## [Exercise prompt]
Copy verbatim the lines of the records below, from the line with "Locate an element on the screen. The width" up to and including the line with "toolbar-edit is located".

## [Given records]
· · ·

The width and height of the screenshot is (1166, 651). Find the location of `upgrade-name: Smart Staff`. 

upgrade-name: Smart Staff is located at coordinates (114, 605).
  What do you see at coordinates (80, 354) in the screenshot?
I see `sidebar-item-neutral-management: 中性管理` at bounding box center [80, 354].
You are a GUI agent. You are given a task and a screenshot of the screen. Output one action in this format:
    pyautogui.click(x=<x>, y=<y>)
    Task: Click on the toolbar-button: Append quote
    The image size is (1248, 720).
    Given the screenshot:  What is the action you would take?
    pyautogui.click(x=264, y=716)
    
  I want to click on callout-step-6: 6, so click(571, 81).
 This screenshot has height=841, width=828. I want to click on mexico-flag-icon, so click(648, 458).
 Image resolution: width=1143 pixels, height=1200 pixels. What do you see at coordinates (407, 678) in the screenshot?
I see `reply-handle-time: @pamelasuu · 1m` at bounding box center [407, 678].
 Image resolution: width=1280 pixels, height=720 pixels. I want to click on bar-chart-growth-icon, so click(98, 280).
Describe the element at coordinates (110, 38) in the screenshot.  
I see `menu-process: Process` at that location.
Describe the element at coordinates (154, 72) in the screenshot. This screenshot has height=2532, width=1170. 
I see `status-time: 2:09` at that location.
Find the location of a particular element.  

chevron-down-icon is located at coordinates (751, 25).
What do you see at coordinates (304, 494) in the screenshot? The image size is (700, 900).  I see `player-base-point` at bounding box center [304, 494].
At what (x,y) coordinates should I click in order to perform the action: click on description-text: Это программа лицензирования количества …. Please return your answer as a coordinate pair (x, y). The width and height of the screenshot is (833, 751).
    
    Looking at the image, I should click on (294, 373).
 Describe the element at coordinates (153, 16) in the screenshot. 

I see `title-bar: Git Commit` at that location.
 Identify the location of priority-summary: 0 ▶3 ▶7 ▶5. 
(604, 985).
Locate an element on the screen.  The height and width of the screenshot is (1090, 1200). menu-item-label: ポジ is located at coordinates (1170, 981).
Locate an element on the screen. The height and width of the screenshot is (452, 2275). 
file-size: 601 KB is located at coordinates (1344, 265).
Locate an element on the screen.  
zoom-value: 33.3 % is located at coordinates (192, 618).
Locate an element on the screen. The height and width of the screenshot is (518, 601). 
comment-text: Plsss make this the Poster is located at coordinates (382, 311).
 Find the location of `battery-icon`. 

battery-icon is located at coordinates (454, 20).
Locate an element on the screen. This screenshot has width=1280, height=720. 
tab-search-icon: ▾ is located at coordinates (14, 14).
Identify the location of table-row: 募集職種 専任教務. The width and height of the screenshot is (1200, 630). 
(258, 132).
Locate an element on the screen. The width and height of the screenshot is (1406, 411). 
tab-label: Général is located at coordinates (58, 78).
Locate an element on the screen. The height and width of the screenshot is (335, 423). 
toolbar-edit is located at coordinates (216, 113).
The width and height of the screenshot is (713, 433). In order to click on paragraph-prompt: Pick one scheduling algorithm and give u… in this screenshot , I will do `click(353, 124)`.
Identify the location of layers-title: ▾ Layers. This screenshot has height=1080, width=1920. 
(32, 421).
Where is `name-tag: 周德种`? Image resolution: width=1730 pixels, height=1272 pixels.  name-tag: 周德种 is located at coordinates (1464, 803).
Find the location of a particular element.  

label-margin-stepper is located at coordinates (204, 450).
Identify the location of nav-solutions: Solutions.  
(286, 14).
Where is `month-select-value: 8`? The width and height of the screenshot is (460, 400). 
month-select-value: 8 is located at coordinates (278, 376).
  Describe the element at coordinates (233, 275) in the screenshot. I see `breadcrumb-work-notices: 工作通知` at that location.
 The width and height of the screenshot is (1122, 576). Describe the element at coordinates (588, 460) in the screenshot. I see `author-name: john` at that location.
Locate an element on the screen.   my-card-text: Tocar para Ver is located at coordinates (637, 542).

· · ·

## [Response area]
Locate an element on the screen. The width and height of the screenshot is (1406, 411). 
tab-label: Général is located at coordinates (58, 78).
Locate an element on the screen. The height and width of the screenshot is (335, 423). 
toolbar-edit is located at coordinates (216, 113).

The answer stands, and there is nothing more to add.